For encampment residents, living together created a form of safety in numbers. Former Toronto mayor John Tory saw it differently. He felt the existence of encampments presented a danger, not only to residents, but also to park goers and nearby homeowners. Numerous encampments were violently dismantled in 2021; while some continue to exist, many former residents are now scattered. Some sleep on TTC property, pitch tents in parking lots, or sleep in ravines.
Matlow was one of the biggest critics of how the city handled encampment evictions. His platform promises to spend $1.1 million every year to boost outreach to unhoused Torontonians, conduct a full review of shelter policies on security, bed checks, and locker spaces (as well as harm reduction), and spend $15 million to improve the city’s shelter standards. He also calls for year-round respite services for unhoused people, rather than simply opening warming centres during extremely cold weather.
It may be tempting to think about these drugs as inherently dangerous, but Kolla points out that the government regulation of an equally dangerous substance—alcohol—has made it socially acceptable worldwide.
All of these investments may seem removed from public safety, but several experts told The Local that access to supportive housing is one of the best ways to address the dangers of an unregulated drug supply and violence. “Do you know how often it happens, when I’m talking to people who’ve had problematic patterns of crystal meth use while they’re homeless, and then the minute they get housed, they stop using crystal meth?” Kolla asks.
One of the cornerstones of Chow’s plan is the launch of new 24/7 respite centres so people can shower, sleep, and access critical services. As Lam points out, many unhoused people are in crisis, in public, because they don’t have their most basic needs met. “We live in a reality where there are no washrooms, no food, no access to water, no housing, and so it’s no wonder that people are in these states of desperation.”

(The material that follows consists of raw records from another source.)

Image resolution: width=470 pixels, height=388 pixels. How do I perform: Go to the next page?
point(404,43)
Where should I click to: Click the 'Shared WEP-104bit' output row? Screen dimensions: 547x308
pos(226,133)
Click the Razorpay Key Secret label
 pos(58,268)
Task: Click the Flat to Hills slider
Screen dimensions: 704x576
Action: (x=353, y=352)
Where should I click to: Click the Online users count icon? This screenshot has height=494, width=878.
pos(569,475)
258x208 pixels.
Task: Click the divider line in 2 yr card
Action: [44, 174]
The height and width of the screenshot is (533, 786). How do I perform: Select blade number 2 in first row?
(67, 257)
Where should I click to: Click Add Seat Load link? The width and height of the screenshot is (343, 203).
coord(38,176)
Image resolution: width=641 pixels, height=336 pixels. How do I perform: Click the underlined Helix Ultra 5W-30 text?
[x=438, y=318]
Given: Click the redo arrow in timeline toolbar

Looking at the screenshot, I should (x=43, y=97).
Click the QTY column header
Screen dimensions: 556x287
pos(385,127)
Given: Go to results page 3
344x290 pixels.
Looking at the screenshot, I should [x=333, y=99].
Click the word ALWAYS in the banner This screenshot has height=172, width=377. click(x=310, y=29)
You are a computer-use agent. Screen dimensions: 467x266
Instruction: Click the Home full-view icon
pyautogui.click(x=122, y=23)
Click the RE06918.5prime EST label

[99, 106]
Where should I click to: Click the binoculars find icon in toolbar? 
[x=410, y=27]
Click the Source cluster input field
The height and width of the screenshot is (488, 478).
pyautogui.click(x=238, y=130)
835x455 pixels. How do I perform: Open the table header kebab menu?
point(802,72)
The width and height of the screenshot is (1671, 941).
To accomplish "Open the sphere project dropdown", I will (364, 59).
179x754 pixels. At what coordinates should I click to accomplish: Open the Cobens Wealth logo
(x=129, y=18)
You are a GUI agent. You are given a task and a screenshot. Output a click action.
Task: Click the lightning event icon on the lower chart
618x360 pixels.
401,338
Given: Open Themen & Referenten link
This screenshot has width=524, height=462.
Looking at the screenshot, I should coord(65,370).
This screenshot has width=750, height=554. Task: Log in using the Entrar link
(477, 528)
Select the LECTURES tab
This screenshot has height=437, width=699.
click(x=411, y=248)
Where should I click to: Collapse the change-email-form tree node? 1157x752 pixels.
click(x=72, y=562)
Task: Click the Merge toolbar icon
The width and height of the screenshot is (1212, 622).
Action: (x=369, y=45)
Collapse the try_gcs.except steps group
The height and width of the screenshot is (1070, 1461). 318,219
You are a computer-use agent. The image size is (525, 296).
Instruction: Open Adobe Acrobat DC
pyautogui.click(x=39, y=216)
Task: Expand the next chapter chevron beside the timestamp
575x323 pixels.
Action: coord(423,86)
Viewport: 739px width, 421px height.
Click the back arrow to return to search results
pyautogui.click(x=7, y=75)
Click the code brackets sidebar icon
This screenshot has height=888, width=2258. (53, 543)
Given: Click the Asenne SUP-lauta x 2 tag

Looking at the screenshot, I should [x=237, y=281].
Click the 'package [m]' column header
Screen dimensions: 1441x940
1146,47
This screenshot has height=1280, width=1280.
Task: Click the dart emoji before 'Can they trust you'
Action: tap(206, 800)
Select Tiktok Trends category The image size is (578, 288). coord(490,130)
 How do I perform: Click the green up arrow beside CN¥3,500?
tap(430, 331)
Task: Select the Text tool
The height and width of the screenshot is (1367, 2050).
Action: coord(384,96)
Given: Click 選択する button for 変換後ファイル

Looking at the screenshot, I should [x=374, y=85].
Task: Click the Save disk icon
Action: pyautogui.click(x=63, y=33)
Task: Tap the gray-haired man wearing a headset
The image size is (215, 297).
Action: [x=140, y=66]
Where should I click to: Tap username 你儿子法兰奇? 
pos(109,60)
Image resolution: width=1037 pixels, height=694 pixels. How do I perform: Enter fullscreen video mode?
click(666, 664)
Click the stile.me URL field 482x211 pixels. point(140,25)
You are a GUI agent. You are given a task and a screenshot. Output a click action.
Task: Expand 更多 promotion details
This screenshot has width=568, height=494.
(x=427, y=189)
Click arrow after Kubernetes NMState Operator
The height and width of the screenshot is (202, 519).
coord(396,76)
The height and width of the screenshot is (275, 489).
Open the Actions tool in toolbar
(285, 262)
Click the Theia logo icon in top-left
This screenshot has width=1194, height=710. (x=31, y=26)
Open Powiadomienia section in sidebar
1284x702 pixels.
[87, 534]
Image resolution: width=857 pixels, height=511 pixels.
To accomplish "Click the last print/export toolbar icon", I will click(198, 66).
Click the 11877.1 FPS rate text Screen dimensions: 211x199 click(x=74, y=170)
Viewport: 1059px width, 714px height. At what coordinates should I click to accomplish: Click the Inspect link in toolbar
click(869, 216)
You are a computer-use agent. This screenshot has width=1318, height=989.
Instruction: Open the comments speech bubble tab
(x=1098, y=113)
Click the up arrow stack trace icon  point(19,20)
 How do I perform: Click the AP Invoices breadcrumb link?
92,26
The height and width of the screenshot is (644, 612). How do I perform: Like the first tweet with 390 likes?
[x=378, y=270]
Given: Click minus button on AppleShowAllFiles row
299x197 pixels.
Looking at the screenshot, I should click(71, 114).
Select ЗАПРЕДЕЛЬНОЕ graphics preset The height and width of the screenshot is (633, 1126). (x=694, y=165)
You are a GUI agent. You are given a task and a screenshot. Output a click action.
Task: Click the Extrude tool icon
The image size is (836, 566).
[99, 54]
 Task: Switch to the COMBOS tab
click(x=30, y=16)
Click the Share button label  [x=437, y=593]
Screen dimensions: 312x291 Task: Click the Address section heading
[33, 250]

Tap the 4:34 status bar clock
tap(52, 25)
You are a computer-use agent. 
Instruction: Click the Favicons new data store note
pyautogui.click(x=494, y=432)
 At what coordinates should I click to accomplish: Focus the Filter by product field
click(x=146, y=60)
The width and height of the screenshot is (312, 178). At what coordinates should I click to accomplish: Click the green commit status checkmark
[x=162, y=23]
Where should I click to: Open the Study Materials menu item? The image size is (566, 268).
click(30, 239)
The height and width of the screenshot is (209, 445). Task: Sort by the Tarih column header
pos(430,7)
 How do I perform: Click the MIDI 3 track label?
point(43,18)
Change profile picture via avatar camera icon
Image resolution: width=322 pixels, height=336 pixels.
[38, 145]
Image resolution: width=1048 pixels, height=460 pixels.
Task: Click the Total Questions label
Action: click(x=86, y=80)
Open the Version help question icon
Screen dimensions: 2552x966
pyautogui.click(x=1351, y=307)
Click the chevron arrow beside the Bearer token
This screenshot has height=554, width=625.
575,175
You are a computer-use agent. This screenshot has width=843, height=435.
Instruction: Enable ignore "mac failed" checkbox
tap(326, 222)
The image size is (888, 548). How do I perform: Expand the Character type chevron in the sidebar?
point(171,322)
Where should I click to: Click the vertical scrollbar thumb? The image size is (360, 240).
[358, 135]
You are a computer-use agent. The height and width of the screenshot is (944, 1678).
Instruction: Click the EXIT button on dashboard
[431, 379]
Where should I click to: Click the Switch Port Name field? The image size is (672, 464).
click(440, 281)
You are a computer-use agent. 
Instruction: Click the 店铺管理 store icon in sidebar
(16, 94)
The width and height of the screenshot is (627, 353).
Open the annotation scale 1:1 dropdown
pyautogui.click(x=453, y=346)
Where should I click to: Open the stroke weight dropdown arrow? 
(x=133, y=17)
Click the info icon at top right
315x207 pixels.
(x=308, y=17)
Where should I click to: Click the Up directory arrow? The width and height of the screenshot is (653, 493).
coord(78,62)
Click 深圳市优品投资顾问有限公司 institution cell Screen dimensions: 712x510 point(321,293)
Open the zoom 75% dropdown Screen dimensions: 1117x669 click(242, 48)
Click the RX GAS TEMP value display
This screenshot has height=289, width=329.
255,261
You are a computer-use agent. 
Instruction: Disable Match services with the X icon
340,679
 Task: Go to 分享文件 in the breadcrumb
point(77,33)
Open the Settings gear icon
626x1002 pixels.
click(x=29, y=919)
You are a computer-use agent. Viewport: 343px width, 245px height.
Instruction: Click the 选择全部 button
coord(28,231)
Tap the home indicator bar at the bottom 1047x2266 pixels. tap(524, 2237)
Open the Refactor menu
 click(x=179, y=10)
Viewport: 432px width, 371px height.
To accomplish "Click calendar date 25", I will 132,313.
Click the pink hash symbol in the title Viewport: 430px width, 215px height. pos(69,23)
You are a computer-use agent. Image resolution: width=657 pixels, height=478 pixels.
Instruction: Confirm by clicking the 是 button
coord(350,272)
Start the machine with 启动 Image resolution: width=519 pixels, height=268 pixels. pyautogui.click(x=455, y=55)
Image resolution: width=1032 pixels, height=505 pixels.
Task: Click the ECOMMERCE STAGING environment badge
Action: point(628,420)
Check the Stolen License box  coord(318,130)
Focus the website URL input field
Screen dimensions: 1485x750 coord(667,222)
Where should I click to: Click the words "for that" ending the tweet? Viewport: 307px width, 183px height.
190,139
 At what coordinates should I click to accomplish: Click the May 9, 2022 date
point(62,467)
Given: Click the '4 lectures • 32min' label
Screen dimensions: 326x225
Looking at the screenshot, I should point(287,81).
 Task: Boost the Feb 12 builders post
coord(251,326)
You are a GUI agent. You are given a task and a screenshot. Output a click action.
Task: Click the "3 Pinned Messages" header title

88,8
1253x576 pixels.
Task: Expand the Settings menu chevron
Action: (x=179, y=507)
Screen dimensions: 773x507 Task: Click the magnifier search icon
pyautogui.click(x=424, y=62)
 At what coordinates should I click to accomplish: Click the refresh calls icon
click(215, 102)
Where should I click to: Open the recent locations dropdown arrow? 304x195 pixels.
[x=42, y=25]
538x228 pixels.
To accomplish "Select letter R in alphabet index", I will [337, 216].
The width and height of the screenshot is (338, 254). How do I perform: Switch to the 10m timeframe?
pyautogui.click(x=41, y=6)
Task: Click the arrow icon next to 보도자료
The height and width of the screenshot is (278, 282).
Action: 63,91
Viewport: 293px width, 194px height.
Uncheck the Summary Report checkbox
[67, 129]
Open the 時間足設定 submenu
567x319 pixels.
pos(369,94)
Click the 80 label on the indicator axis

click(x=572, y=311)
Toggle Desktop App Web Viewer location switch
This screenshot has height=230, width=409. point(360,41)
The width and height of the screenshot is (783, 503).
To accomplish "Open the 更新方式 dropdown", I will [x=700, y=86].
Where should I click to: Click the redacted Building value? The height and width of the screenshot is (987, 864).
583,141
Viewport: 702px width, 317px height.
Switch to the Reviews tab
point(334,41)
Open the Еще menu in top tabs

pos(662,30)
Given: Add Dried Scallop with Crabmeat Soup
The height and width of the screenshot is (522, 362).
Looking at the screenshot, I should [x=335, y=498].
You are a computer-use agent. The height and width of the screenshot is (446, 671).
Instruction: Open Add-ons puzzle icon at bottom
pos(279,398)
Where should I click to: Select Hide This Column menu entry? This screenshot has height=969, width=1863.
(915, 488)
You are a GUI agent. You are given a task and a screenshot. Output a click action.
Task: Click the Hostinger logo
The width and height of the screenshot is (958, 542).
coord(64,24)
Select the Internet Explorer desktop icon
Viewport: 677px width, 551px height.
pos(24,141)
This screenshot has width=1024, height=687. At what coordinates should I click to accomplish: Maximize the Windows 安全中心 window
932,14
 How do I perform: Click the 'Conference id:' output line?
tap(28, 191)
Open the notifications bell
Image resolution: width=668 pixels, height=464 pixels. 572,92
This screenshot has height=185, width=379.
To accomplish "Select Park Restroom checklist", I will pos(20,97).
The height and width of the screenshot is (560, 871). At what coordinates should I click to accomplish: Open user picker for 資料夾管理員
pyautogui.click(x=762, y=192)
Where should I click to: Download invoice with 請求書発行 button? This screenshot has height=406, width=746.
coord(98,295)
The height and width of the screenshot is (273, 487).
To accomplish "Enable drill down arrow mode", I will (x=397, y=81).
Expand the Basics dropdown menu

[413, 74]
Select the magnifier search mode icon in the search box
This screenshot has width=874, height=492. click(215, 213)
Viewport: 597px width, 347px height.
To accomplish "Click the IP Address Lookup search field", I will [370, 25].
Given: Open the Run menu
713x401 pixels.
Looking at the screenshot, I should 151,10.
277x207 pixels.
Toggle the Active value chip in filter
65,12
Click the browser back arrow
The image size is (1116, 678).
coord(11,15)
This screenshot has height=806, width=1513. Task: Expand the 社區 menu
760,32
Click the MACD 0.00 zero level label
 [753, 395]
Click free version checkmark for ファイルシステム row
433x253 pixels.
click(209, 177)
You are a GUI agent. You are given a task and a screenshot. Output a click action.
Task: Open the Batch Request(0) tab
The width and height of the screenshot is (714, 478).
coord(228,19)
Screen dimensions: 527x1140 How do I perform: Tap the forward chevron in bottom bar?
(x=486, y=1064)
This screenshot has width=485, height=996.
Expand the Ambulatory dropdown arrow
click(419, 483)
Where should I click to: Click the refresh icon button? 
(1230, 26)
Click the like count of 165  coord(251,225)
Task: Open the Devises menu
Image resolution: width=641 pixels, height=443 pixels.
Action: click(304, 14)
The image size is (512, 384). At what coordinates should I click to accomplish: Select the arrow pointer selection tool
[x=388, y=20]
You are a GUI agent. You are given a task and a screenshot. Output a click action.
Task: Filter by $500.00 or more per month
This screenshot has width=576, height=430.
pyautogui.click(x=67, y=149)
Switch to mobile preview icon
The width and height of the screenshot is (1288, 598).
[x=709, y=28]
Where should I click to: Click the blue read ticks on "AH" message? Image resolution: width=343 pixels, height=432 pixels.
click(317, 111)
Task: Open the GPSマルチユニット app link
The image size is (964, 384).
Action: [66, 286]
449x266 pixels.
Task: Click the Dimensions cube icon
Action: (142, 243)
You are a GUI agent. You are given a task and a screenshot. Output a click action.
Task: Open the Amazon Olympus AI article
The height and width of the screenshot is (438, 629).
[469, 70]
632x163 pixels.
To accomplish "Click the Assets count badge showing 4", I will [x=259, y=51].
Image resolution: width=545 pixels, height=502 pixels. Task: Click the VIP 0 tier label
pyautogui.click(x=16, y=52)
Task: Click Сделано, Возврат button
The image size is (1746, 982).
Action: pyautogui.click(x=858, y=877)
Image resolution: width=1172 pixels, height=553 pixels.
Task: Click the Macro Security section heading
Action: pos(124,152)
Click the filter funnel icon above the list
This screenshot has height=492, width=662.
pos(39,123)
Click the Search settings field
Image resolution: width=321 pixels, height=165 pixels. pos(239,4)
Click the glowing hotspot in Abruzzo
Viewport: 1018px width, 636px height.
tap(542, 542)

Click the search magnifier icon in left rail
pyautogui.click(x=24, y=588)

Meanwhile, Ana Bailão wants to introduce mobile mental health clinics to work in high-priority neighbourhoods and transit stations. On her website, she argues that other levels of government have underfunded and abandoned Toronto’s mental health care: “Cities have become the frontline service providers for vulnerable residents all across Canada.”
Mitzie Hunter believes Toronto needs more mental health and outreach support. Her platform also calls for a fairly comprehensive series of supports for unhoused and vulnerable Torontonians. They include opening 24/7 warming and cooling centres year-round, adding 400 new shelter beds and 2,000 new supportive housing units, as well as five new Housing Outreach Program Collaboration teams to help unhoused youth specifically. And just like Matlow, Hunter proposes investing in community organizations focused on mental health, youth homelessness, and violence prevention through funding increases to the Community Service Partnerships program.
Even Saunders and Furey support the use of social workers alongside police where possible. Jung points out, however, that communities with reasons to fear discriminatory policing—including people with mental health issues, unhoused Torontonians, and Black or Indigenous residents—may not find this proposal comforting. The presence of a police officer, even one with a social worker standing by, may still be alarming, and doesn’t guarantee the safety of bystanders or the patient.
The road ahead
Whoever becomes the next mayor of Toronto will need to do a lot more than simply address enforcement if they want to improve both the perception of public safety, and its reality. They’ll need to tackle a whole swathe of social issues, from gangs to unaffordable housing. Unfortunately, whenever these systemic issues get out of hand, says Jung, the thing most people notice is someone screaming on the TTC, or sleeping rough in their neighbourhood: the check-engine light, steadily blinking away.